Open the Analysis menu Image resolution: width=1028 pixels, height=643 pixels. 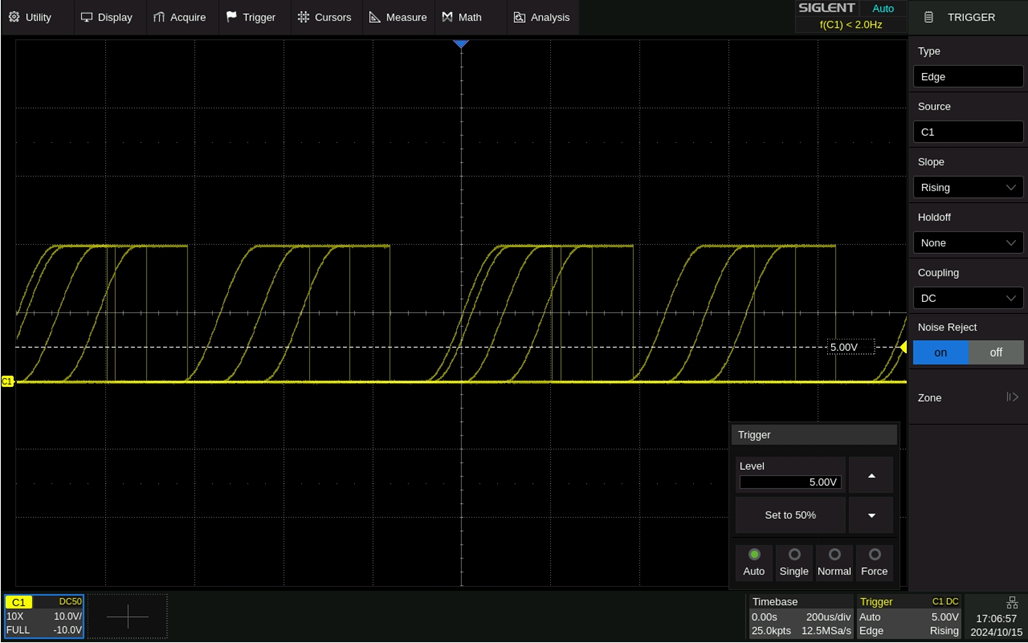coord(541,17)
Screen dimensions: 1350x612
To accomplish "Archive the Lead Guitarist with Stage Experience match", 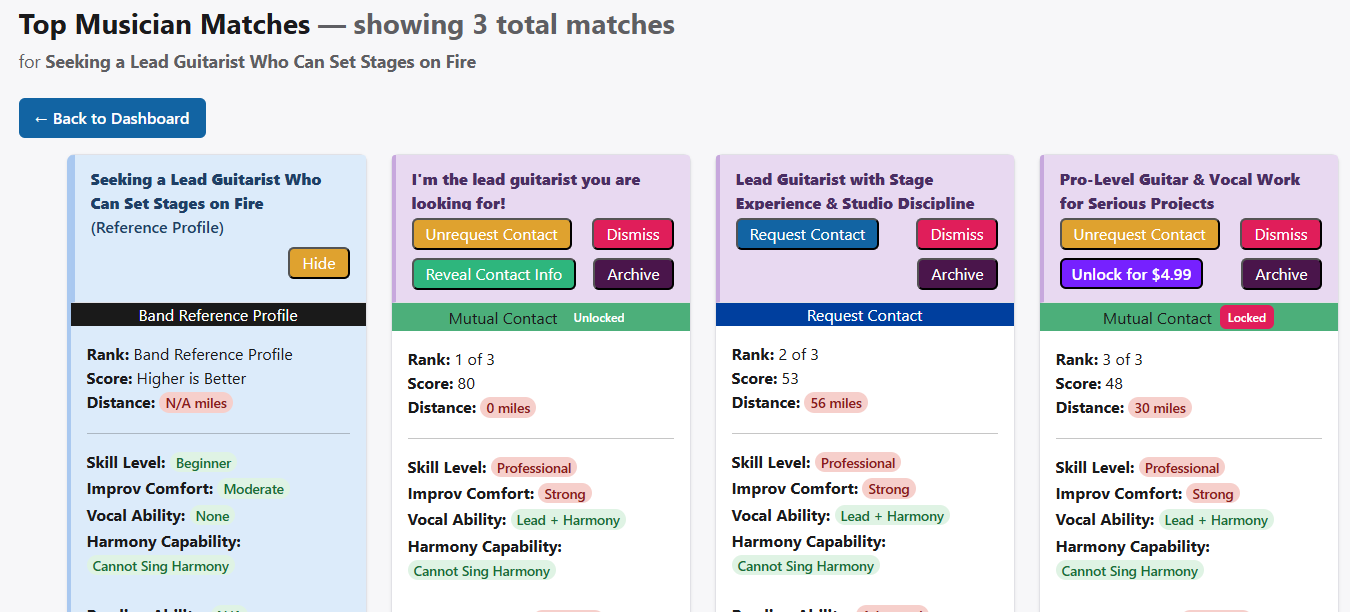I will [x=957, y=273].
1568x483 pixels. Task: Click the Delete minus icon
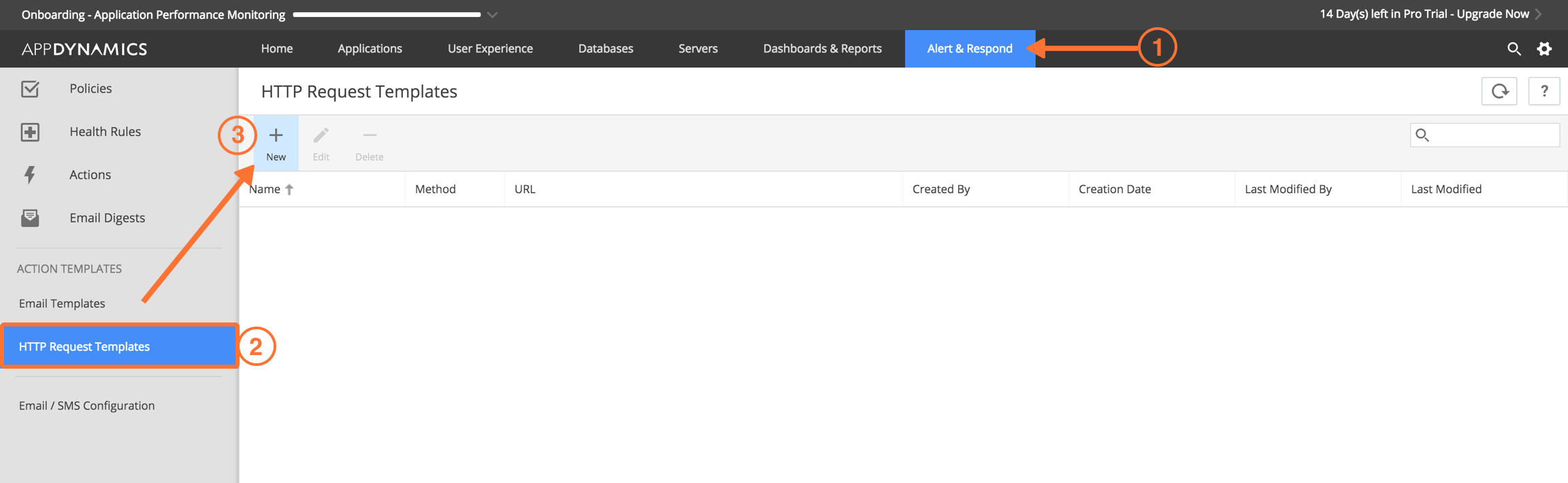click(370, 135)
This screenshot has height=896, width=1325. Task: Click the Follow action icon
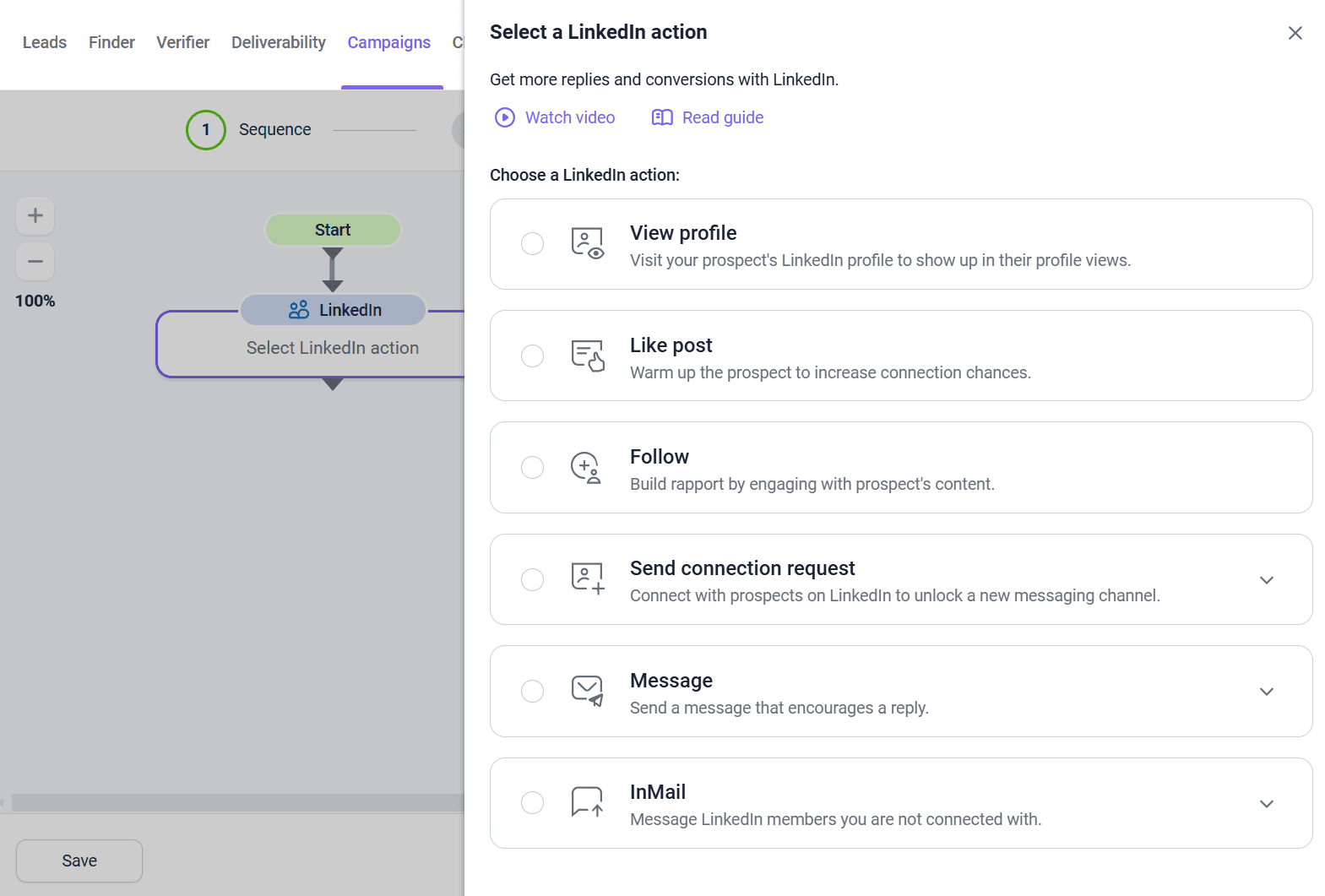586,467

──────────────────────────────

** Aim of the task **
From the line containing "This screenshot has" through the last line of the data above, write out every line word for word, and nothing else. Do not include the pictures.

** Answer to this problem **
This screenshot has height=896, width=1325. Task: Click the Follow action icon
586,467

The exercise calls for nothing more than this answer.